Dave Coulier’s tongue cancer is officially in remission, two months after going public with his diagnosis.
“It’s been a roller-coaster ride for sure,” Coulier, 66, said during a Wednesday, February 4, appearance on Good Morning America. “I’m in remission with both cancers. And what a journey this has been.”
The Full House alum announced in December 2025 that doctors had diagnosed him with HPV-related oropharyngeal tongue cancer that October. The illness was “totally unrelated” to his previous battle with stage III non-Hodgkin lymphoma.
“To go through chemotherapy and feel that relief of, ‘Whoa, it’s gone.’ And then to get a test that says, ‘Well now you’ve got another kind of cancer,’” said on the Today show in December 2025. “It is a shock to the system.”

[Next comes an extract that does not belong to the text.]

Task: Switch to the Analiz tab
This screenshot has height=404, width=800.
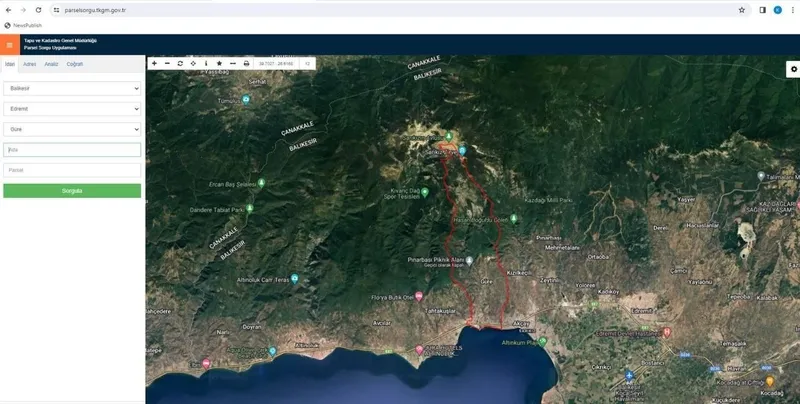Action: 51,64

Coulier announced his non-Hodgkin lymphoma diagnosis in November 2024. He was cancer free by March 2025, after several rounds of chemotherapy.
“It was a really tough year, chemotherapy was grueling,” Coulier told Today late last year. “A couple of months ago, I had a PET scan, and something flared on the scan. The doctor said, ‘We don’t know what it is, but there’s something at the base of your tongue.’”

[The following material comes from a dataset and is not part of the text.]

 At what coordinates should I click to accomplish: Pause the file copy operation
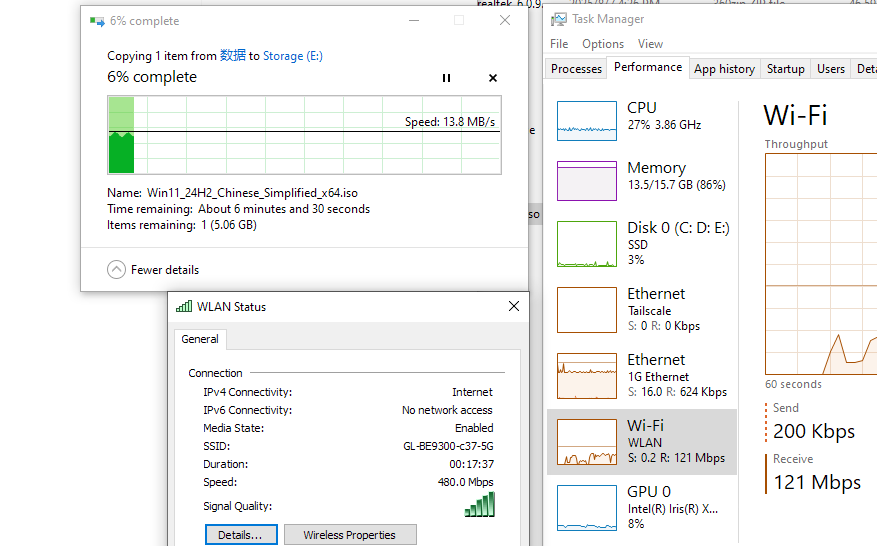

Coulier explained that it was a “very painful” experience.
“It’s like if you bit your tongue, but the pain just lasted every single day,” the actor shared during his Today interview.
Oropharyngeal tongue cancer is considered rare, with the American Cancer Society estimating that it only impacts 53,000 people a year. The illness “forms in your oropharynx, the middle section of your throat,” according to an article by the Cleveland Clinic. While it is treatable, it “can come back,” the same article claimed. Coulier’s specific type of tongue cancer impacted the P16 protein, a marker for human papillomavirus (HPV), a sexually transmitted infection that can turn into cancer if untreated.
In December 2025, Coulier revealed that he planned to undergo 35 radiation treatments. The “prognosis is good,” his medical team said at the time.
“It’s a whole different animal than chemo,” he explained. “It doesn’t feel as aggressive, but there are still side effects.”
Coulier has stayed in high spirits during his overall cancer battle. However, the actor has spoken candidly about the toll it’s taken on his mental health.
“It’s emotional. It’s psychologically draining,” Coulier told Today, explaining that it has also impacted his wife, Melissa Bring. “I’m going to get on the other side of this. The silver lining here is that I had cancer, which helped me detect my other cancer. It seems crazy to be making that statement, but it’s true.”
Bring, who has been married to Coulier since 2014, also addressed her husband’s lengthy cancer journey in a January 2025 interview.
“He has some really tough days, and as the chemo has been accumulating it gets a little tougher and more difficult,” she said at the time. “He has such a positive attitude, and you need that in order to really fight it.
Bring recalled, “Every morning, if he’s feeling up for it, we try to put on a song and do a little dance party with the dogs, because when you do feel good, you have to celebrate that too.”